Ford Motor Company’s employee-rating system, which has resulted in two class-action discrimination lawsuits against the auto-manufacturing giant, was changed slightly to allow for more “flexibility,” the company announced yesterday in an internal memo.
As previously reported by WorldNetDaily, Ford uses a type of grading system that evaluates employees on a curve. Called the “Performance Management Process,” the process formerly required management to rate 10 percent of employees as “A,” 80 percent as “B” and 10 percent as “C.” (The policy was altered earlier this year so that only 5 percent of employees must receive “C” grades.) “B” employees were divided into two categories, “B-1” and “B-2,” with “B-2” employees considered less productive. All “A” and “B” performers are eligible for bonuses and pay increases, although lower-level “B” employees receive lesser benefits than higher rated employees and are in jeopardy of being downgraded to “C” performer status.
Responding to what Ford President Jacques Nasser calls in the memo “both positive and negative feedback,” new changes for the PMP apply to employees that classify as LL6 and above. That represents the company’s approximate 18,000 management-level employees, said Ford spokesman Nick Sharkey. Ford Motor Co. employs a total of about 345,000 workers, most of whom are represented by labor unions.

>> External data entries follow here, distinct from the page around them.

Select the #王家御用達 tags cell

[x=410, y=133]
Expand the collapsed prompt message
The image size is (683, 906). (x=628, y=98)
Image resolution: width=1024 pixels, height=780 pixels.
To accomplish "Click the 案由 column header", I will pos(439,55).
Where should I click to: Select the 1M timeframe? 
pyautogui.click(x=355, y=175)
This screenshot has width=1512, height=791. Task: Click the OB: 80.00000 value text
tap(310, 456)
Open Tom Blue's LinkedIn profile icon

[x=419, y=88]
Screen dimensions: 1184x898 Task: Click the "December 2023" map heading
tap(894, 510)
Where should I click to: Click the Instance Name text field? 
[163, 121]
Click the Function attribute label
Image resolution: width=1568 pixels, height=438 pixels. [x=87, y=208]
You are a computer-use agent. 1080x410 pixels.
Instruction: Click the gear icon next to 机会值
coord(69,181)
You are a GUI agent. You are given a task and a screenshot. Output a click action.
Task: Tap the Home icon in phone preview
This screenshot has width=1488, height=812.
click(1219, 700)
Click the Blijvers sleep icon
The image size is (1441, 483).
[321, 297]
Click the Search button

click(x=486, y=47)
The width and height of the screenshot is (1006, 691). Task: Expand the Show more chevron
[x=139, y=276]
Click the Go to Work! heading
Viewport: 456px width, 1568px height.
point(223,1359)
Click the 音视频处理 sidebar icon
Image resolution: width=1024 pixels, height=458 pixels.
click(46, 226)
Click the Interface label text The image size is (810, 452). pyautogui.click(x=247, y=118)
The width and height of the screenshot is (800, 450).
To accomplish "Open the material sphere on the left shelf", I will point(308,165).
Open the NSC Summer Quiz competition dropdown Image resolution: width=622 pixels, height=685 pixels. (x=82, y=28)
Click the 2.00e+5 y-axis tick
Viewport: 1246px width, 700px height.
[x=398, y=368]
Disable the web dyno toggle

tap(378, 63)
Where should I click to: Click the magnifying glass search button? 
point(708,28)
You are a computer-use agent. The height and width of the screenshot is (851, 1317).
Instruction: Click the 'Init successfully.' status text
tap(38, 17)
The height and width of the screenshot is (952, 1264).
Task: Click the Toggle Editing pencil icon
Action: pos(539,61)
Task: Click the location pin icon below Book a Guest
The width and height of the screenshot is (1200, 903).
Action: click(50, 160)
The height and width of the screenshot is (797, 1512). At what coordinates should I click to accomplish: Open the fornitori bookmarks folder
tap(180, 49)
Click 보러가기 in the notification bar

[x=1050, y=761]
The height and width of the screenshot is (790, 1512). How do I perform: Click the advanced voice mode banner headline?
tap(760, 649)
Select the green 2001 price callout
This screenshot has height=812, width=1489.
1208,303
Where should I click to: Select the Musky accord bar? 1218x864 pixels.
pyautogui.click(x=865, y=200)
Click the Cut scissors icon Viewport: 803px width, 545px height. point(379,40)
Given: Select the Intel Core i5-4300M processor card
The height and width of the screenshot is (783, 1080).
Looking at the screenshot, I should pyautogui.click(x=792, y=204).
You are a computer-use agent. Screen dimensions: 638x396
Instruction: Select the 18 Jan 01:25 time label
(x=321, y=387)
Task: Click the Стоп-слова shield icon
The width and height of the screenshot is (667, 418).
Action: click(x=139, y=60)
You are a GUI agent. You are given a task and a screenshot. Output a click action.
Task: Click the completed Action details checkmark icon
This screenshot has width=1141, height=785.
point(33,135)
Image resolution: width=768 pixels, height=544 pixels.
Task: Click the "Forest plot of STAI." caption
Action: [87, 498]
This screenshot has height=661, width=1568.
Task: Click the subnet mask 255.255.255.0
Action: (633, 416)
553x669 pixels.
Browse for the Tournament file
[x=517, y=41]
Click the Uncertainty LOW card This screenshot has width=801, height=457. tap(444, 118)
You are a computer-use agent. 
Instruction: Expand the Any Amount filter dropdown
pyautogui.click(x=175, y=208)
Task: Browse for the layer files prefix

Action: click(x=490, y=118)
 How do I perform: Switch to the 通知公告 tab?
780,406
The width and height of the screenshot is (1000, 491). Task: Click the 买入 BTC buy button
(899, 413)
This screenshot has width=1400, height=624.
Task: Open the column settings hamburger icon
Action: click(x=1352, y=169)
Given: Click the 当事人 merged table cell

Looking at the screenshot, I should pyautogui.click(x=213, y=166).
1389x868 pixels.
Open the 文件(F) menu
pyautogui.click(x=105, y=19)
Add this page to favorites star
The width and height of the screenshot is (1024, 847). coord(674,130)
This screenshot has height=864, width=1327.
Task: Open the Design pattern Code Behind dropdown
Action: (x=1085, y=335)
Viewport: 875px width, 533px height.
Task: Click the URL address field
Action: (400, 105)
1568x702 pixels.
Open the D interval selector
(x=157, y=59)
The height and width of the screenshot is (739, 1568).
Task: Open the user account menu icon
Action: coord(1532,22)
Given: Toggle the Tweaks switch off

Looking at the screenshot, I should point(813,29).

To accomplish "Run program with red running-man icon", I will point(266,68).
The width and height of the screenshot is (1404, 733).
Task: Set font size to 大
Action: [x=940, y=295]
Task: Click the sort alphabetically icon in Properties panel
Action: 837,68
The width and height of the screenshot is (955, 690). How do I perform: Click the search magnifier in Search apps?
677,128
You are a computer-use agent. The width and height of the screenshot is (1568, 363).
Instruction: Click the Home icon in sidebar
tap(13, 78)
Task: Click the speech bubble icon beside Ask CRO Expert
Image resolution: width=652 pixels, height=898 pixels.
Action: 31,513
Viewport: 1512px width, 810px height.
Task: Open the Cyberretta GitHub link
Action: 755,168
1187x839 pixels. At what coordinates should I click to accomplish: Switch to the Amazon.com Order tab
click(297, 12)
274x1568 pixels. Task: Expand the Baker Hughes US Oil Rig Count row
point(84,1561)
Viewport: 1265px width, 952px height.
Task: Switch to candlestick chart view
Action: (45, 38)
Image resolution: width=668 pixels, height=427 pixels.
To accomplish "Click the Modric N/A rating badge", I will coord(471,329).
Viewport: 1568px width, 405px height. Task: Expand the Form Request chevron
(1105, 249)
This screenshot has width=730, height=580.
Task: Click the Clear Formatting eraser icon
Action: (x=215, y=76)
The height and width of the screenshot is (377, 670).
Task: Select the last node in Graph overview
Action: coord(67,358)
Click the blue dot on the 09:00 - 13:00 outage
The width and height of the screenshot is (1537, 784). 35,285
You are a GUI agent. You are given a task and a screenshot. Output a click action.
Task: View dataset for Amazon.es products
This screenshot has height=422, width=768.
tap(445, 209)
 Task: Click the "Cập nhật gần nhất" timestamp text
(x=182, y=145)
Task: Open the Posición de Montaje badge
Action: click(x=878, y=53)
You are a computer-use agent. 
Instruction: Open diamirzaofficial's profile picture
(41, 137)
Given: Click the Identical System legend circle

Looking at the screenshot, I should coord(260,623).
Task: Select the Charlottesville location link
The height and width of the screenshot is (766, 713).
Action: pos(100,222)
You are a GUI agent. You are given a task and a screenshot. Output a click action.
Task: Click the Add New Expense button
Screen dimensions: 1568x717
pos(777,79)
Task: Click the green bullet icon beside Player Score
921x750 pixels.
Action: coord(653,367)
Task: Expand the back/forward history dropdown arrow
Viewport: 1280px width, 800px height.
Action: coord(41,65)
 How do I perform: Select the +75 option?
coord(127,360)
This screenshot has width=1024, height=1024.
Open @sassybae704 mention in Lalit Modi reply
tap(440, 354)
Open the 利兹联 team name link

WND obtained Nasser’s memo from BlueOvalNews.com – an Internet newssite not affiliated with Ford Motor Co. and dedicated exclusively to information about Ford and its products. The site has closely followed the race-based allegations against Ford. The memo’s content was verified by Sharkey.
The new PMP maintains the three classifications of employees, but gives them new names. Instead of lettered categories, employees will now be labeled “top achiever,” “achiever” and “improvement required.” The updated system no longer forces certain employees into the bottom rung. By removing the requirement that 5 percent of employees subject to the PMP fall into the “C,” or “improvement required” category, management is given more flexibility when conducting performance reviews. Additionally, management now has discretion over “compensation adjustments,” noted Sharkey. No longer will lower-rung employees necessarily be subject to reduction of benefits and automatic disqualification for bonuses.
“Importantly, those employees whose performance requires improvement will continue to receive coaching and counseling to enhance their performance,” Nasser’s notice continues.
“Most components of PMP will continue unchanged.”
Nasser claims positive feedback concerning the 18-month-old program “has focused on the strong emphasis on setting and meeting clear objectives and on coaching and counseling to inspire outstanding performance throughout our team,” he wrote in the memo. “The negative feedback has centered around what was viewed as an inflexible system by some, and as discriminatory by a few others.”
Those “few others” have filed class action lawsuits against Ford, alleging age, race and gender discrimination. According to one of the complaints – filed in the Wayne County state trial court last February by James K. Fett of Fett & Linderman in Flint, Mich. – top-level Ford executives have openly advocated eliminating older white males from its work force.
“Consideration of race and gender in employment decisions to benefit minorities and females and to disadvantage white males is standard operating procedure” at Ford, the complaint states.
The controversy began when Nasser informed shareholders on May 13, 1999, that they could “expect to see accelerated change” in the “diversity of our employees.” That change has been implemented, and at breakneck speed. Plaintiffs of the class-action suit allege they are being fired based on skin color, age and gender – not because of job performance. And Ford executives have made controversial statements supporting the plaintiffs’ claim. Several such comments are listed in the complaint, including one from the company president.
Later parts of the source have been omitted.